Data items
-------------------------
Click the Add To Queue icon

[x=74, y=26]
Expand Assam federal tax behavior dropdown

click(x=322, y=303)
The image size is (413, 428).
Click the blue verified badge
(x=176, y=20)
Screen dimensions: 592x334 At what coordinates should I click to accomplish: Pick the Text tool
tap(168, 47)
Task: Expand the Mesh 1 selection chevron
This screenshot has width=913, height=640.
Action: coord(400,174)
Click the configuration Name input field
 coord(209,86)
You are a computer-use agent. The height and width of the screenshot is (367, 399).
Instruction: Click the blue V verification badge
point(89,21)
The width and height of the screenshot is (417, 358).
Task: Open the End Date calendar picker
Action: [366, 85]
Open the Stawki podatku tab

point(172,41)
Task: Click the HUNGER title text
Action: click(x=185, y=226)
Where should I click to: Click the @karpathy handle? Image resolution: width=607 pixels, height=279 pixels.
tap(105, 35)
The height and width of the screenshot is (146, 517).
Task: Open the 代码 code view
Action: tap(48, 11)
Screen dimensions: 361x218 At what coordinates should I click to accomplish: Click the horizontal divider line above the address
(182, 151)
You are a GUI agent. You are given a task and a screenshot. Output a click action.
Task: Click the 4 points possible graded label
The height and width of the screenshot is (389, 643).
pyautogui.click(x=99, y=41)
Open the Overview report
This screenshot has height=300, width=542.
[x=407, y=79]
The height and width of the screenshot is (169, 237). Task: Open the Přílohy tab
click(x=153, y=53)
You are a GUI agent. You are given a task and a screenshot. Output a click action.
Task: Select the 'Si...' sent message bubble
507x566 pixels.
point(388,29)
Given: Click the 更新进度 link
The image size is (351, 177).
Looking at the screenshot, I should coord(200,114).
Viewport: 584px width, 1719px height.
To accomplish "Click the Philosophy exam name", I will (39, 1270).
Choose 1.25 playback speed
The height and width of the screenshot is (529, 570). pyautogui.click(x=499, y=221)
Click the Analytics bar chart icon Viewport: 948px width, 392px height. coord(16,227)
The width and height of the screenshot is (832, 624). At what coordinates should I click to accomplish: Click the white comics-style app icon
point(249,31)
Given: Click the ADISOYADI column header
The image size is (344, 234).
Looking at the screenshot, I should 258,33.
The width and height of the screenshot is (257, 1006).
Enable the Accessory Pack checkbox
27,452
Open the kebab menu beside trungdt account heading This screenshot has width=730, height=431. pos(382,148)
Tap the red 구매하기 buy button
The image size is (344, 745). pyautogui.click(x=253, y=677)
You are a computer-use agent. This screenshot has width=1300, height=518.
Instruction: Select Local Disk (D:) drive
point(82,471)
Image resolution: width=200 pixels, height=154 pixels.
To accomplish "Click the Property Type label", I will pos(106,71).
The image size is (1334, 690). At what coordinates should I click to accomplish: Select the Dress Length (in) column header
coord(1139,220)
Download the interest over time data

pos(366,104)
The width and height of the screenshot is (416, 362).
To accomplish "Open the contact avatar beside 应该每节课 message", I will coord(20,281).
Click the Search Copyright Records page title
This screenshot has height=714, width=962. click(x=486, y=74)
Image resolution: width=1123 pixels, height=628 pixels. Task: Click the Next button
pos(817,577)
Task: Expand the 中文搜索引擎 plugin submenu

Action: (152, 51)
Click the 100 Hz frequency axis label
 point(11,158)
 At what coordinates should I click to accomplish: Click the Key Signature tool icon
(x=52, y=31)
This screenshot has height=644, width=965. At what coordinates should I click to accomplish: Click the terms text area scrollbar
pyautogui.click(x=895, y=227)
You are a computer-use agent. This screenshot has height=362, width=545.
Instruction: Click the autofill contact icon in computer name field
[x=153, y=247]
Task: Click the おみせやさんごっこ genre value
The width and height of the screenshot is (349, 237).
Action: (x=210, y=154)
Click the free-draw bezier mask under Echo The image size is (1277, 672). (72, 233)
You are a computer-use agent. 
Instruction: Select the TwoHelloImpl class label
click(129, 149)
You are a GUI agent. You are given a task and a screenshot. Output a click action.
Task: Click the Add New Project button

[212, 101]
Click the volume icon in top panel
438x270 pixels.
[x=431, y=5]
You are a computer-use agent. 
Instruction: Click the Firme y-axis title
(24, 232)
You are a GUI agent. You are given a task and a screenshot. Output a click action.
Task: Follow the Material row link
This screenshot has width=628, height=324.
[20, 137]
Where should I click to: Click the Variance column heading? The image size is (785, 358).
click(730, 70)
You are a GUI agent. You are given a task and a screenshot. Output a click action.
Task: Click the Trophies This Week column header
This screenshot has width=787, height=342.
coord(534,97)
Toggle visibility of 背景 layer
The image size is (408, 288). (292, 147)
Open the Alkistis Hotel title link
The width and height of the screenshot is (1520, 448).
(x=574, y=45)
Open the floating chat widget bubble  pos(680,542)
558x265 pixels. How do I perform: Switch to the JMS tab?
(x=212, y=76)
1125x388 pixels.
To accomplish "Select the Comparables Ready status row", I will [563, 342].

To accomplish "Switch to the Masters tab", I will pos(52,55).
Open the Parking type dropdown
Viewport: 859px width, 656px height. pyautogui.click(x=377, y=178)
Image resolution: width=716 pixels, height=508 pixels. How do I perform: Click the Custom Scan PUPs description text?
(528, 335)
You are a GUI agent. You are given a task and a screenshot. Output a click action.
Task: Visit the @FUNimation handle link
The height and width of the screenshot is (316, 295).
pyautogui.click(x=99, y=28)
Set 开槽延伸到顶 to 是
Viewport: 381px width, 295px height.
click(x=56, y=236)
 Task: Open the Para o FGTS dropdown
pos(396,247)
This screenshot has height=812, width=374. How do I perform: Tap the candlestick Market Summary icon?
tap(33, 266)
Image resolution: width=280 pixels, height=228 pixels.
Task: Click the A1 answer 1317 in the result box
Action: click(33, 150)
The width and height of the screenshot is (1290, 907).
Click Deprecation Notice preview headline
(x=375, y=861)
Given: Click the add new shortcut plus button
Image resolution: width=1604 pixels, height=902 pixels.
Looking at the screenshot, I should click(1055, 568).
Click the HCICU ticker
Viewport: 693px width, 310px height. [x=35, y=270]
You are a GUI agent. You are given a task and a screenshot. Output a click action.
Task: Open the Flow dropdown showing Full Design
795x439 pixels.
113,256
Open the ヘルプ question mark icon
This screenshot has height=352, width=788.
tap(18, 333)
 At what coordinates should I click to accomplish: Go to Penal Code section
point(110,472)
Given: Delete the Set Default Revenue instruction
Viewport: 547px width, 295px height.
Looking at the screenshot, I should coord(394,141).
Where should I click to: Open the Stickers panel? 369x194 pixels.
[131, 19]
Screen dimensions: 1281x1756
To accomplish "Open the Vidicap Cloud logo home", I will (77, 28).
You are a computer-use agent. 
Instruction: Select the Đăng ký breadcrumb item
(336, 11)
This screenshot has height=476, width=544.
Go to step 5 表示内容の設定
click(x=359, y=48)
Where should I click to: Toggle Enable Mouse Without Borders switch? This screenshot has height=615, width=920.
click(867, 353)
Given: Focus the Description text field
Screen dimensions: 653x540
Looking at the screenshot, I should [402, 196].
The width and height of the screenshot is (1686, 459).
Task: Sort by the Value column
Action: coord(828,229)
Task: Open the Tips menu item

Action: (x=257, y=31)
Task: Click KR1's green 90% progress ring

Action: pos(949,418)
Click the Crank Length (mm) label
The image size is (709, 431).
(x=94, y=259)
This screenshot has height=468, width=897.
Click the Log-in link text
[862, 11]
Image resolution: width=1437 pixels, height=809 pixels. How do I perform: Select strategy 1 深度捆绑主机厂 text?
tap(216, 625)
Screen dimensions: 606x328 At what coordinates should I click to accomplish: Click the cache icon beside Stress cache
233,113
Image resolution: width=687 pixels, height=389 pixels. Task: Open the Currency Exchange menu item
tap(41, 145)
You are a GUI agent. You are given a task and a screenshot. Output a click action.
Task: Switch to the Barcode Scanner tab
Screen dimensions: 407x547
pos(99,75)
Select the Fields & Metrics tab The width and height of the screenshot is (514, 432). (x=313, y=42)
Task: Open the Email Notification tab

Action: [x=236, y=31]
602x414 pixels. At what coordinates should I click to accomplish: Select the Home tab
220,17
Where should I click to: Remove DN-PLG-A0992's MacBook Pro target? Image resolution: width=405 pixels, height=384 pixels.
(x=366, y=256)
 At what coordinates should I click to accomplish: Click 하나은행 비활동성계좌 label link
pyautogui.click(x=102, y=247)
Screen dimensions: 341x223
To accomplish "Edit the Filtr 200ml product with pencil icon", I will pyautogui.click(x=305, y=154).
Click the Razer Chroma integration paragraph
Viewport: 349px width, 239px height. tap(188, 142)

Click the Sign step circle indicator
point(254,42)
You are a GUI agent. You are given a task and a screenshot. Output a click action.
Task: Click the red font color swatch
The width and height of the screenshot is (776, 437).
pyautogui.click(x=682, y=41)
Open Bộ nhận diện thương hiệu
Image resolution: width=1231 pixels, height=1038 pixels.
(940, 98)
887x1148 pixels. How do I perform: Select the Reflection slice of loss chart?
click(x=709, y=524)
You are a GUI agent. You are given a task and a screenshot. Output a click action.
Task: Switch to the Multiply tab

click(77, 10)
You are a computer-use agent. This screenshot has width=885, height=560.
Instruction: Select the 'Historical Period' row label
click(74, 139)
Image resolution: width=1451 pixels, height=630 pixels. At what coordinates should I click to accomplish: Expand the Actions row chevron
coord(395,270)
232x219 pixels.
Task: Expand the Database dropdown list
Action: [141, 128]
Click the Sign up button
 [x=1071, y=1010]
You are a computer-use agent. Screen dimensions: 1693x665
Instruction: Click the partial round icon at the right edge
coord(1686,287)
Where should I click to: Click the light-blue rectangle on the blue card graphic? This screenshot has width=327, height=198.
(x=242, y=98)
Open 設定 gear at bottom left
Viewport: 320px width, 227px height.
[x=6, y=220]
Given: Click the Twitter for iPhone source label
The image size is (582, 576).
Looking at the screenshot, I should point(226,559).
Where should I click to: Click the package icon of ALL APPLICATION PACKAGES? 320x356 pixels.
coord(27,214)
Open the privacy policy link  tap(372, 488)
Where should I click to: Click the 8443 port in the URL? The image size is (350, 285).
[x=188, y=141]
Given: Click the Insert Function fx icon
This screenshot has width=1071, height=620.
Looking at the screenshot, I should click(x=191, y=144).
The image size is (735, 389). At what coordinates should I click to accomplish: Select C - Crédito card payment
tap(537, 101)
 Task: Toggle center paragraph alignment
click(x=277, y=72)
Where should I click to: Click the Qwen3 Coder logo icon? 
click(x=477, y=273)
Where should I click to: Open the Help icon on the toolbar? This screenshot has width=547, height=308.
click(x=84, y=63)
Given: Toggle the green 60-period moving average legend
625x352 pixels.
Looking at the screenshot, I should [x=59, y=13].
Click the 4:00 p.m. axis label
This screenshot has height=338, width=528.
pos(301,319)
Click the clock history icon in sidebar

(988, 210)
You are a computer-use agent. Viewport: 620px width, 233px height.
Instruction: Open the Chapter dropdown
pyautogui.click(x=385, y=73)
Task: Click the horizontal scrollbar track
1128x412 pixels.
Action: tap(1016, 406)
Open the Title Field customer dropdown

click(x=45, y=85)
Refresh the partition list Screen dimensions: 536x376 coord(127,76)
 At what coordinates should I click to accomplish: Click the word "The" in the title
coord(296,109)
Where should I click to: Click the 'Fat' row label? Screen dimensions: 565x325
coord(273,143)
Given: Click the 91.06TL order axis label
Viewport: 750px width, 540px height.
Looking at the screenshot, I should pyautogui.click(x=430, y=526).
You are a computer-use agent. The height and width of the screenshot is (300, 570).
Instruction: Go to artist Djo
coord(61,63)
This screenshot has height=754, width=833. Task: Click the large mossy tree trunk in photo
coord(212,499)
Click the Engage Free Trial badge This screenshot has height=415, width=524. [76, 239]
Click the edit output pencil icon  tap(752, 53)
-------------------------
(What to do)
Read through the data above. Report each line that has the word "pencil".

(Answer section)
To accomplish "Edit the Filtr 200ml product with pencil icon", I will pyautogui.click(x=305, y=154).
Click the edit output pencil icon  tap(752, 53)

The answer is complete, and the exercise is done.